[Workflow] GRPC connection to workflow runtime doesn't self-heal when app restarts
cc @philliphoff
runtime 1.13.2 (not tried any other versions)
Expected Behavior
The grpc connection to the workflow runtime will reestablish after the app process (not dapr process) crashes and is restarted.
Actual Behavior
The grpc connection to the workflow runtime does not reestablish after the app process (not dapr process) crashes and is restarted.
Steps to Reproduce the Problem
Pull down my repro here https://github.com/olitomlinson/dapr-workflow-examples
- run
docker compose -f compose-1-instance-3-schedulers.yml build - run
docker compose -f compose-1-instance-3-schedulers.yml up - stop the
appcontainer in compose - it will be named something likeworkflow-app-a-1 - start the
appcontainer in compose - observe the logs in
workflow-app-a-1and you will see the following error repeating forever :
The gRPC server for Durable Task gRPC worker is unavailable. Will continue retrying.
Release Note
RELEASE NOTE:
This may have been fixed already in 1.14 as part of pulling in some fixes in durabletask-go. @olitomlinson are you able to verify?
This may have been fixed already in 1.14 as part of pulling in some fixes in
durabletask-go. @olitomlinson are you able to verify?
Still an issue in 1.14.4
I find this confusing. For the go-sdk I made the client to infinitely retry the worker connection to dapr, and I think we should have that behavior on every SDK, I believe python already has it.

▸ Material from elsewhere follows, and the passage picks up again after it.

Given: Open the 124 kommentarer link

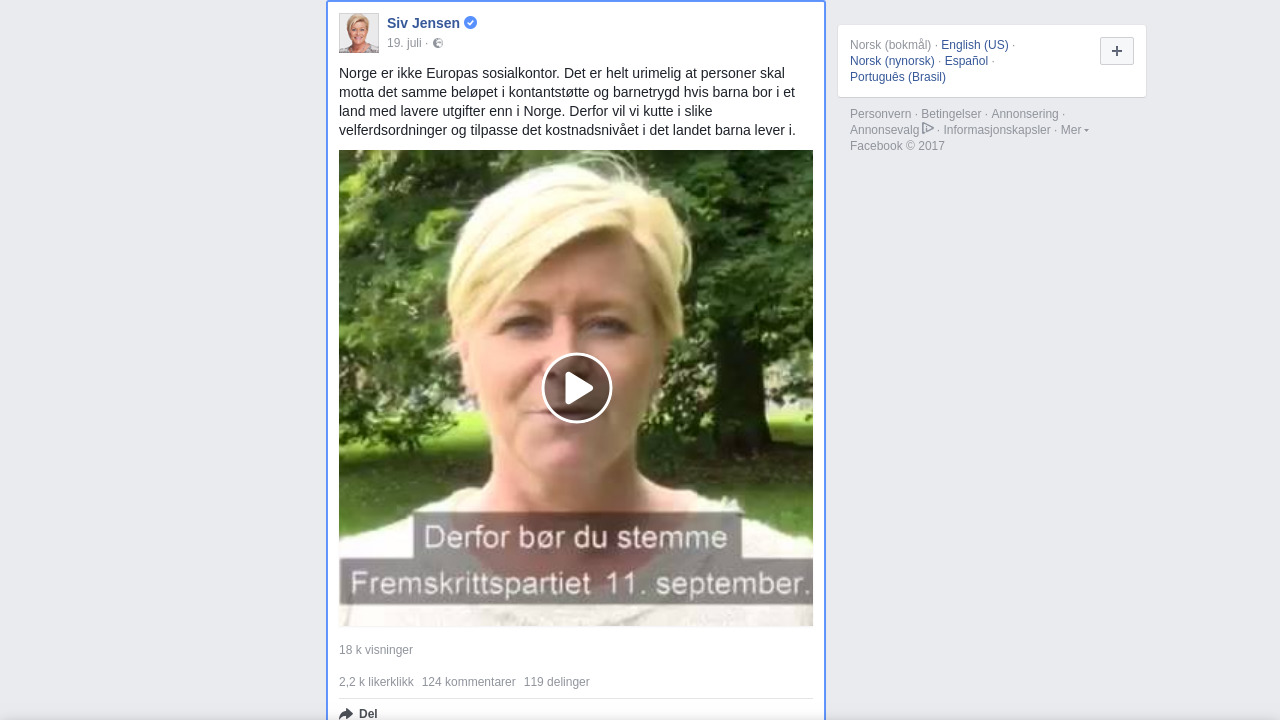Looking at the screenshot, I should [469, 682].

@olitomlinson Do you know if this is still an issue with the 1.15 RC?
@olitomlinson Do you know if this is still an issue with the 1.15 RC?
@WhitWaldo yes, just tested on 1.15.0-rc.7, and it still exhibits the same behavior :(
@WhitWaldo is this still in progress & if so, can you provide an update?

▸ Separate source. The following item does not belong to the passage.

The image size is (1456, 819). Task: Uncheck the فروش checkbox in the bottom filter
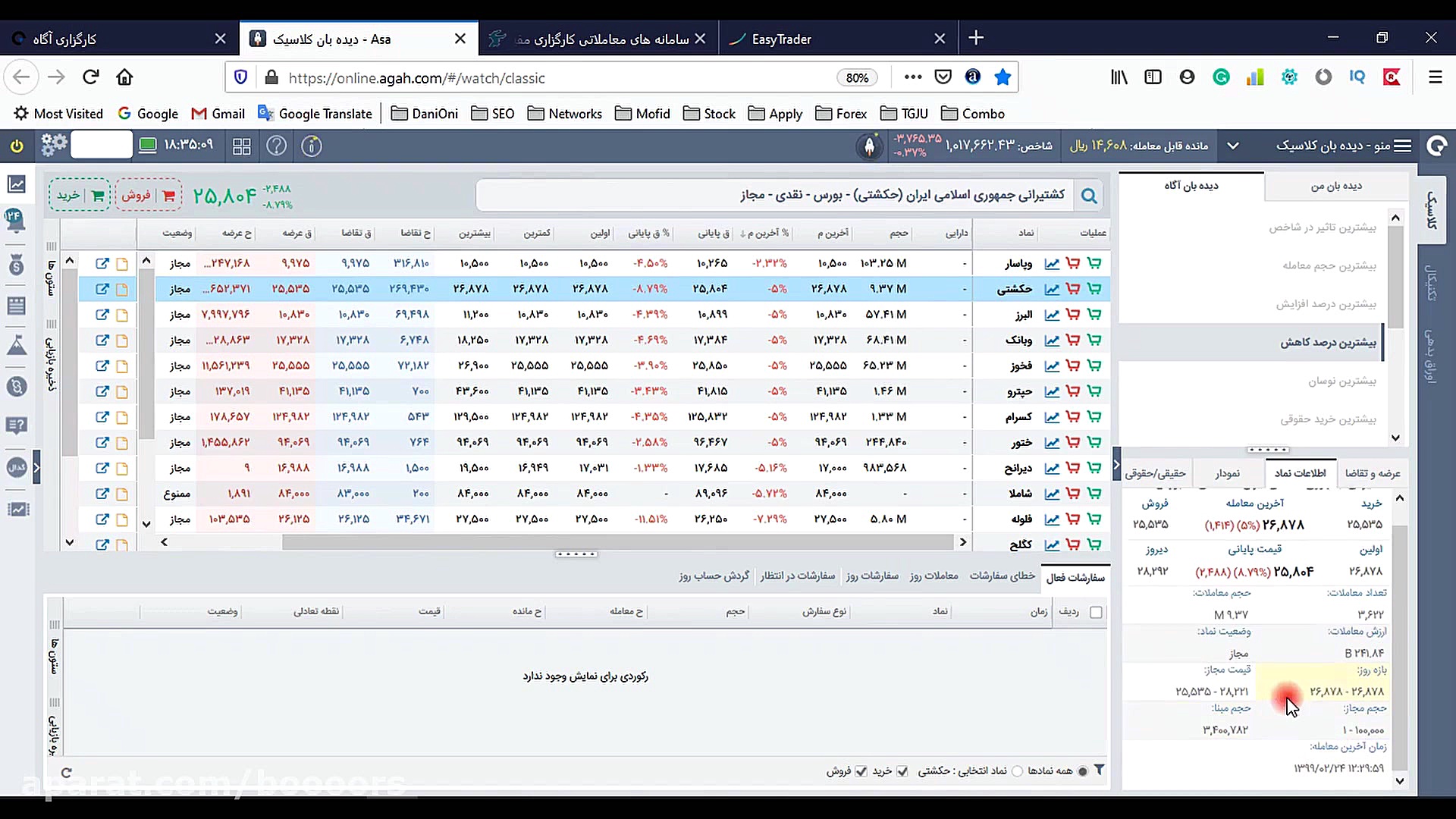pos(861,771)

@cicoyle I've been investigating options for this locally and while I've made some progress in building out richer debugging tooling and logs to tackling the similar reported issue, I have not yet identified a solid path forward. WIP.
This is still a problem on 1.15.6-rc.5 / dotnet sdk 1.16.0-rc03
The gRPC server for Durable Task gRPC worker is unavailable. Will continue retrying.

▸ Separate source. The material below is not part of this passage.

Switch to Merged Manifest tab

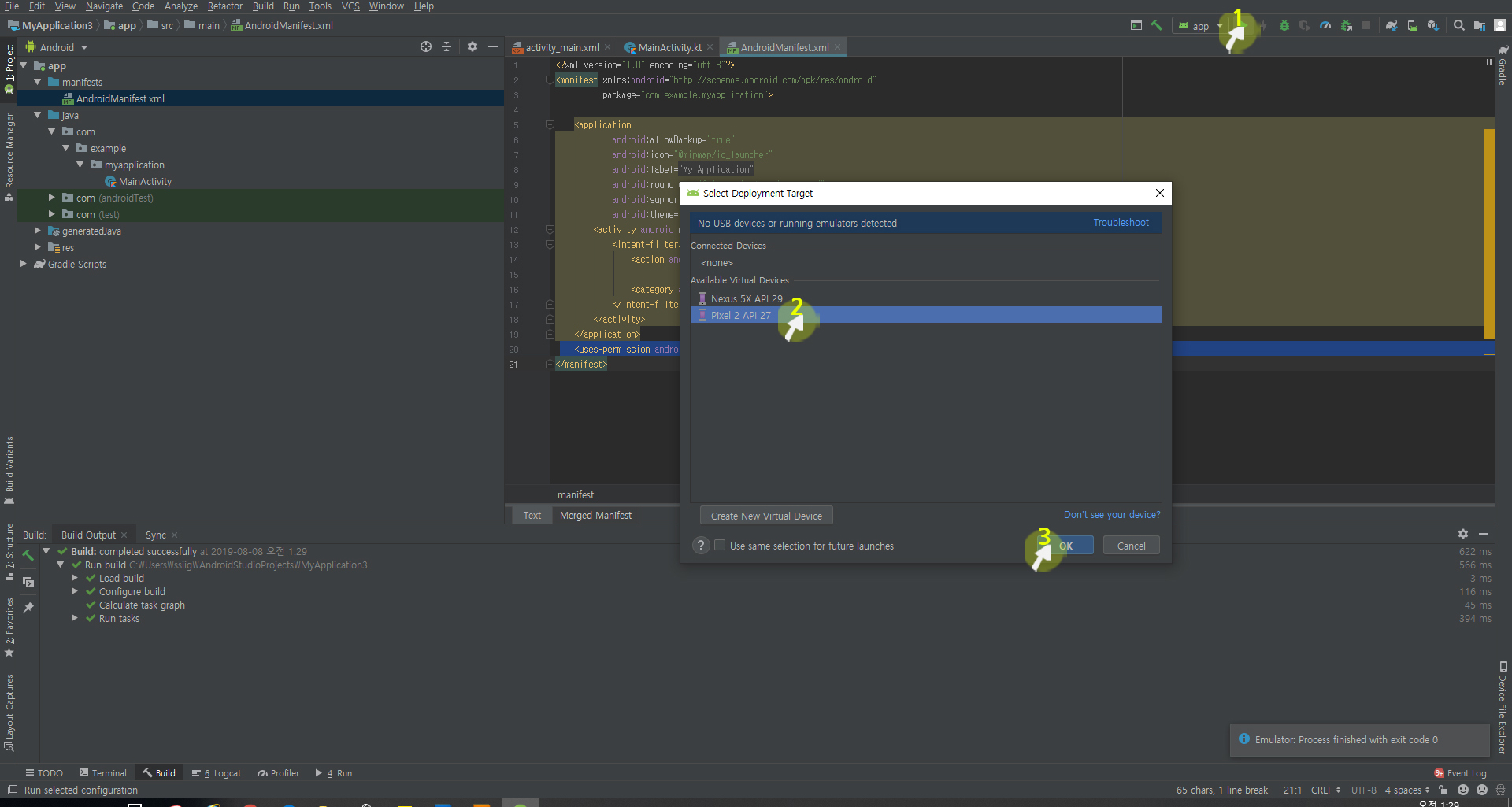coord(595,516)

Still not self-healing in runtime 1.16.0-rc.2 / dotnet sdk 1.16.0-rc05
This could be a real problem in the wild IMO -- What happens if in a kubernetes deployment the app container crashes, and is subsequently restarted (as per the kubelet)? This would not self-heal until something triggers a restart of the dapr container, leading to a period of time where the pod is just not advancing any workflows forward.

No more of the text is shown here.